As some of my readers know, I've been puzzled for ages by what I call the Australian infrastructure enigma, which can be summarized by the following question: Why does a nation such as Australia, with a high per capita GNI [gross national income], have such a low-quality infrastructure? Admittedly, it's a fuzzy question. The notion of the quality of a nation's infrastructure is difficult to measure, because there are countless components (urban transport, road and rail links, media, communications, education, public health services, defence, etc), and there's no obvious way of obtaining meaningful statistics enabling us to compare one nation's infrastructure with that of another. So, the overall quality of a nation's infrastructure remains vague in much the same way as its standard of living or its so-called quality of life. But, even though we may not be capable of measuring this concept in a rigorous economic style, we have ample opportunities of evaluating it subjectively. And I think that most compatriots (particularly those who've traveled abroad) would agree that Australia's infrastructure is often somewhat backward. As banal evidence, I continue to cite several concrete cases of poor infrastructure that I've encountered personally:
— Australia's Internet infrastructure is substandard.
— Sydney's transport system of trains and buses is obsolete.
— NSW country train services are unsatisfactory.
— Certain major NSW highways can be deadly.
— Certain bridges (at Grafton, for example) are antiquated.
At the other extremity of the infrastructure scale, I've talked here in my blog about vast subjects such as Australia's submarine system:
— Australia's submarines [26 December 2007 display]
— Australian arithmetic [2 January 2008 display]
And I've also evoked a taboo subject, nuclear energy:
— Nuclear energy [27 December 2007 display]
— If I were the president of Australia [5 October 2009 display]
Some time ago, in the context of a naive and now-defunct web forum of so-called Aussie bloggers, I made a tentative attempt to place this subject of our nation's poor-quality infrastructure on the forum's agenda... and I got promptly censored, as if it were too touchy a question to handle publicly. Maybe it is.
I often suspect that the underlying problem is of a profound political nature, based upon the fact that our nation caters primarily for foreign capitalists who wish to amass personal fortunes by investing in Australia's gigantic mineral resources. An observer might ask rhetorically whether the Australian people are truly reaping the benefits of all the precious stuff that these capitalists are ripping out of the guts of our dear wide brown land.
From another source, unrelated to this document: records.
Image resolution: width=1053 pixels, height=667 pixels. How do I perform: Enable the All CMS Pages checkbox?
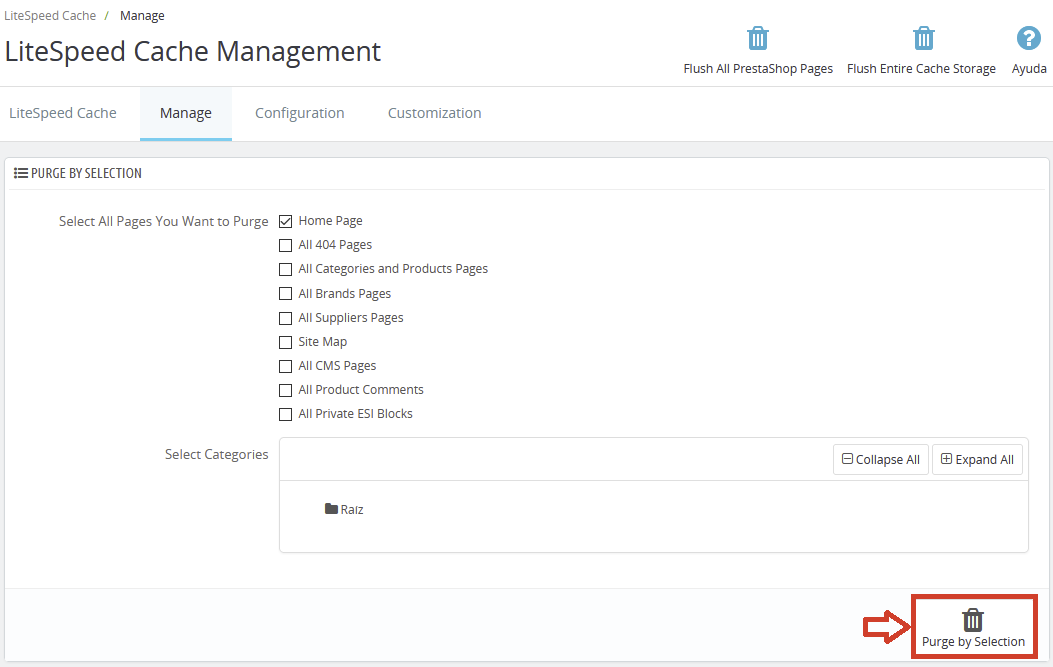pos(286,366)
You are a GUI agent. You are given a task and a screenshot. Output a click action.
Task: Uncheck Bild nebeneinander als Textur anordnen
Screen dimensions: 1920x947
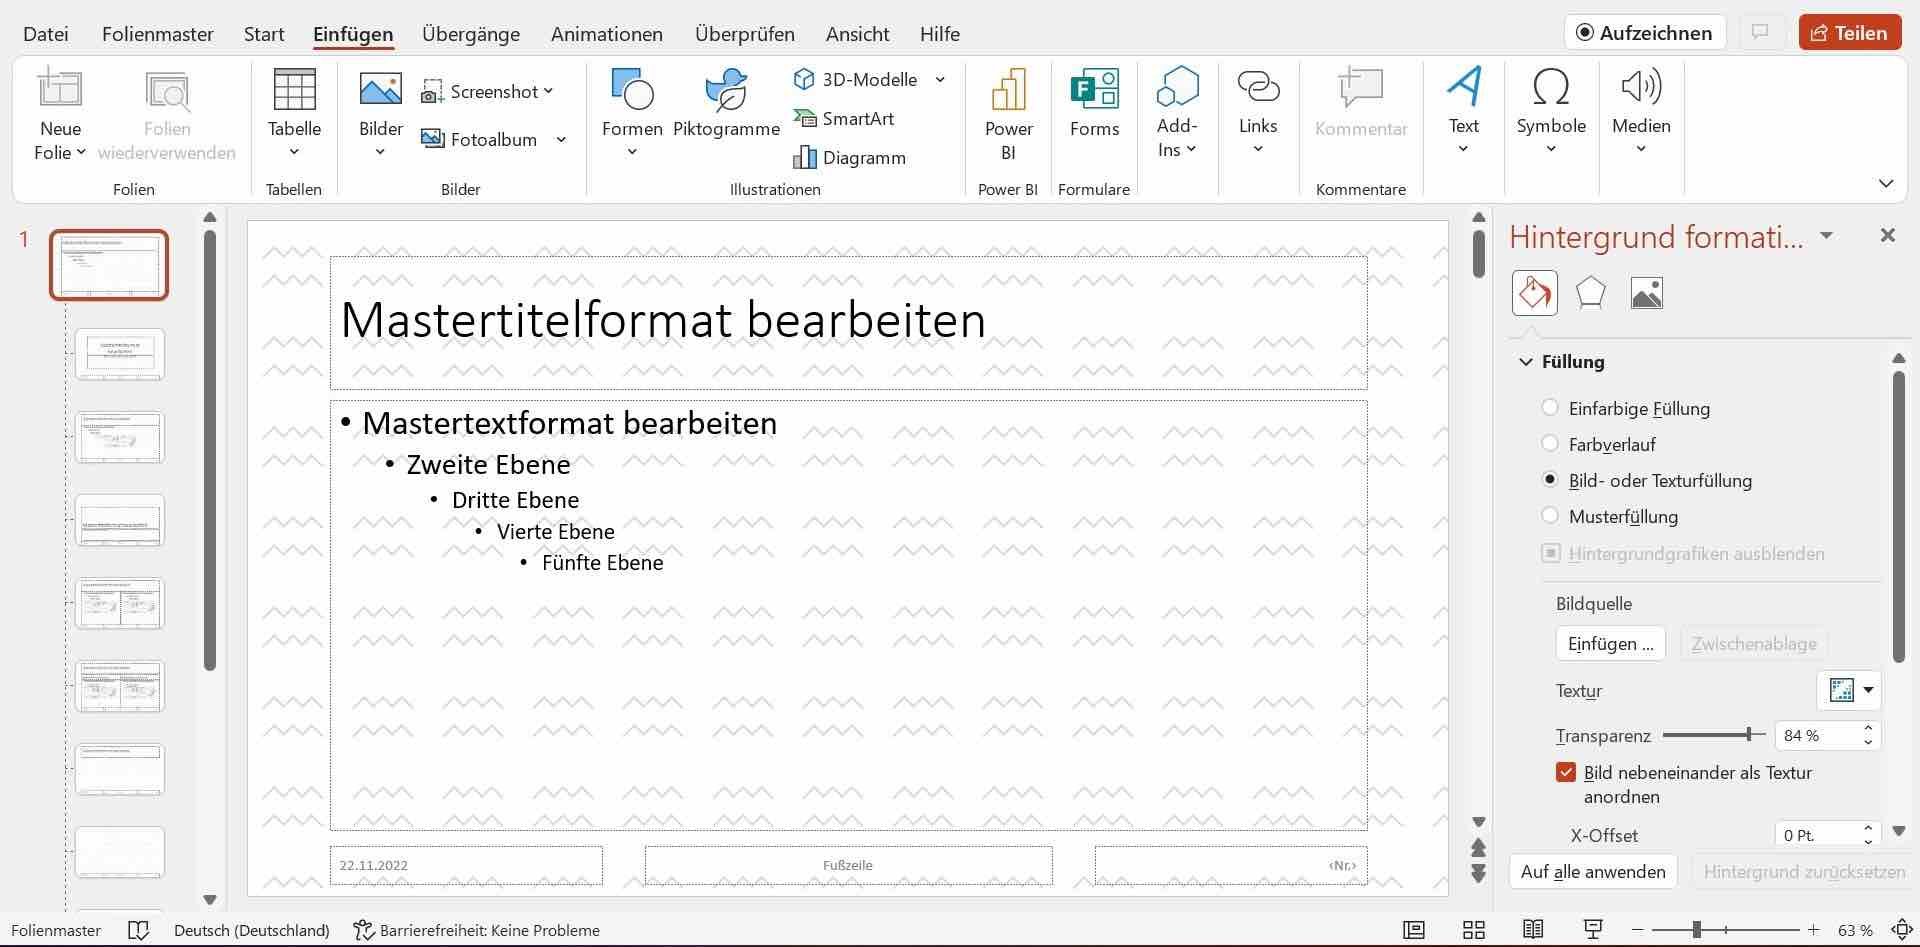tap(1564, 772)
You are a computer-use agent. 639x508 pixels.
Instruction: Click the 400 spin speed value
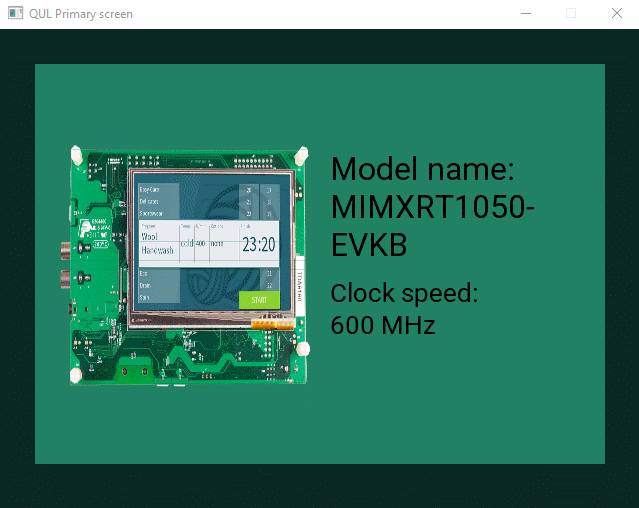[x=200, y=243]
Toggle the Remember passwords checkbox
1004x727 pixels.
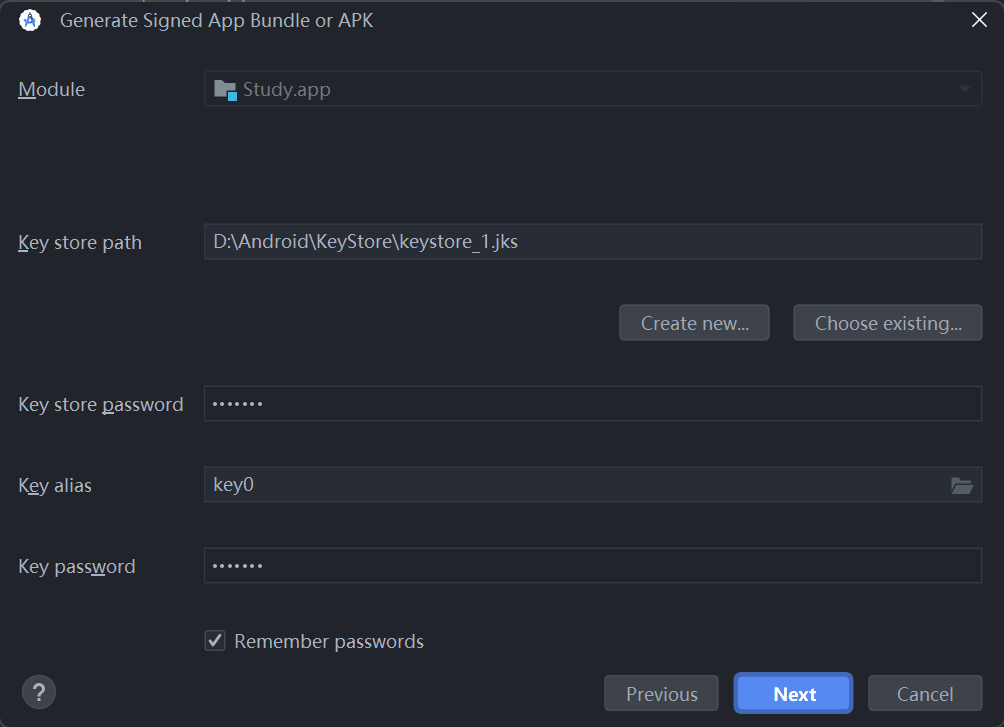pos(215,641)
I love a sunburned country
A land of sweeping plains
Of ragged mountain ranges
Of drought and flooding rain
I love her far horizons
I love her jeweled sea
Her beauty and her terror
The wide brown land for me
To put it bluntly: Are companies operating in Australia being taxed heavily enough? That's to say, heavily enough to provide the Australian people with a decent infrastructure. Well, the answer seems to be no. Results of a recent joint study by PricewaterhouseCoopers and the World Bank paint a devastating picture of Australia's business tax system, whose complexity is ranked as 47th in the world. Concerning the total tax paid by Australian businesses, we're in the 127th position in the world, out of 183 nations whose economies were examined. So, to my mind, there's no great secret about why Australia should be rolling in wealth and yet incapable of putting a decent bridge across the Clarence River of my birthplace.
I declared recently, in my article entitled Repetitive Aussie apologies [display], that Australia needs a republican political revolution. This may or may not be true. But meanwhile, before launching a bloody revolution, it might be worthwhile to look into a simple and essential business tax reform.
You got the poem wrong.
ReplyDeleteIts "ragged mountain ranges"
Thanks for pointing out my error, which I've just corrected. I've always been fond of what Google refers to as this "iconic patriotic poem about Australia". I think my fondness can be traced back to the fact that we grew up with these lines of verse in our poetic imagination... even though we may have never actually observed visually that we were settled in a "wide brown land". Her choice of the adjective "ragged" to describe mountain ranges is a little unexpected, and I'm probably not the first person who has inadvertently transformed this word into "rugged". I would imagine that a ragged coastline is described as such because, when represented on a map, it looks like a piece of torn rag, rather than a cleanly-sliced or scissor-cut edge. Is this in fact how Dorothea Mackellar saw our mountains? If so, was she referring to their contours when you approach them from the plains, or rather (more likely) to their jagged summits when observed from a distance? My last sentence provides a possible clue as to what may have happened in the poet's mind. Maybe Dorothea amalgamated (like Lewis Carroll) the adjectives "rugged" and "jagged" to obtain "ragged".